Boeing shares were down about 0.4% at $217.61 in midday New York trading on Wednesday, underperforming only slightly in a subdued, year-end session.
The move comes as Wall Street drifted lower in holiday-thin trading on the final session of 2025, with the Dow, S&P 500 and Nasdaq all modestly in the red at midday. “It’s perfectly fine in any bull market to have moments of cost,” said Giuseppe Sette, co-founder and president of Reflexivity, pointing to profit-taking when liquidity is low. Reuters
For Boeing, the soft tone has kept the focus on what investors see as the bigger swing factor: steady execution into 2026, not just headline contract wins.
On Monday, the Pentagon said it awarded Boeing an $8.6 billion contract under the F-15 Israel Program, including delivery of 25 new F-15IA fighter jets for the Israeli Air Force with an option for 25 additional aircraft. Work will be performed in St. Louis and is expected to run through Dec. 31, 2035, the Pentagon said. Reuters
The contract is structured as a foreign military sale, which is when the U.S. government facilitates weapons purchases by allied countries, typically with Washington acting as the contracting party.
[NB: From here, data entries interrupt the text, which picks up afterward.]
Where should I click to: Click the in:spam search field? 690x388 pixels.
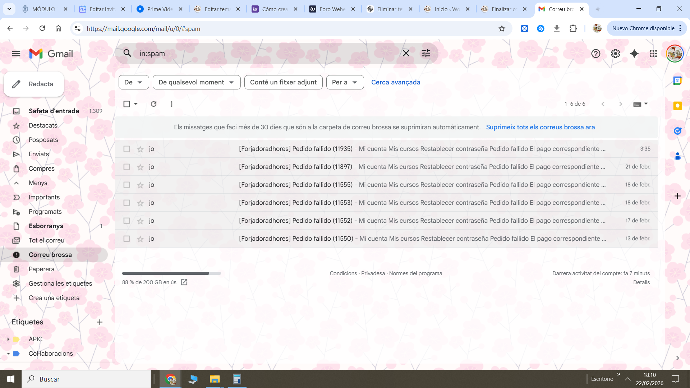[266, 54]
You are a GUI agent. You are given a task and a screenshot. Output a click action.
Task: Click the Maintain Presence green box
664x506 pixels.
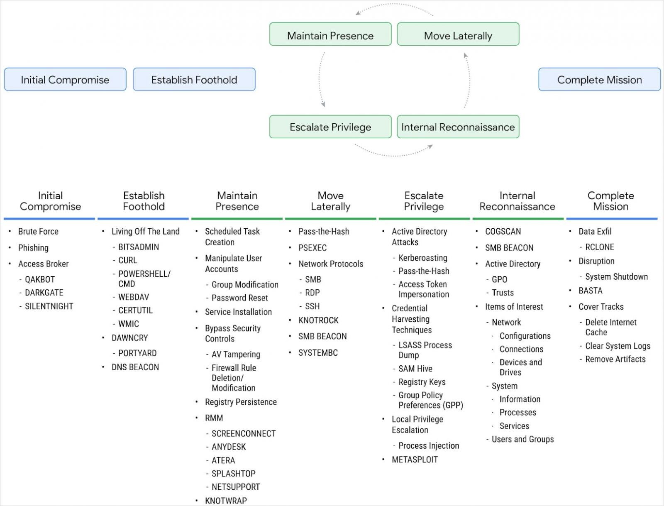coord(330,34)
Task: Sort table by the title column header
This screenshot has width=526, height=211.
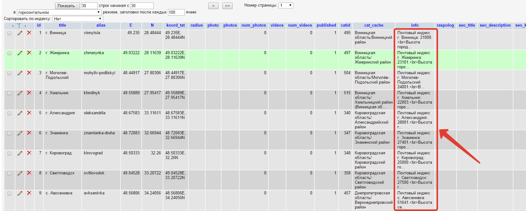Action: click(62, 25)
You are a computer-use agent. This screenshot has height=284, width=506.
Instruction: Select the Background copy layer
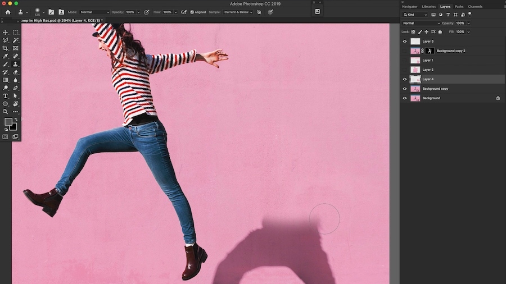point(436,89)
Defense peers were also lower on the day, with Lockheed Martin, RTX and Northrop Grumman each down modestly in midday trading, reflecting a broader, low-conviction tape rather than a defense-specific surge.
Investors tend to treat long-dated awards like this as incremental support rather than an immediate earnings reset, because revenue is recognized over time as work is performed and milestones are met.
That dynamic can matter for Boeing, where traders have been quick to react to signs of momentum — or setbacks — in production and deliveries in recent quarters.
What investors are watching next is whether Boeing can keep translating demand into steady aircraft output and cash generation, while avoiding fresh quality or regulatory disruptions that have repeatedly hit the stock in recent years.
With markets closed on Thursday for New Year’s Day and volumes already thin, traders said they expected stock-specific moves to stay muted unless new company news breaks or broader risk appetite shifts.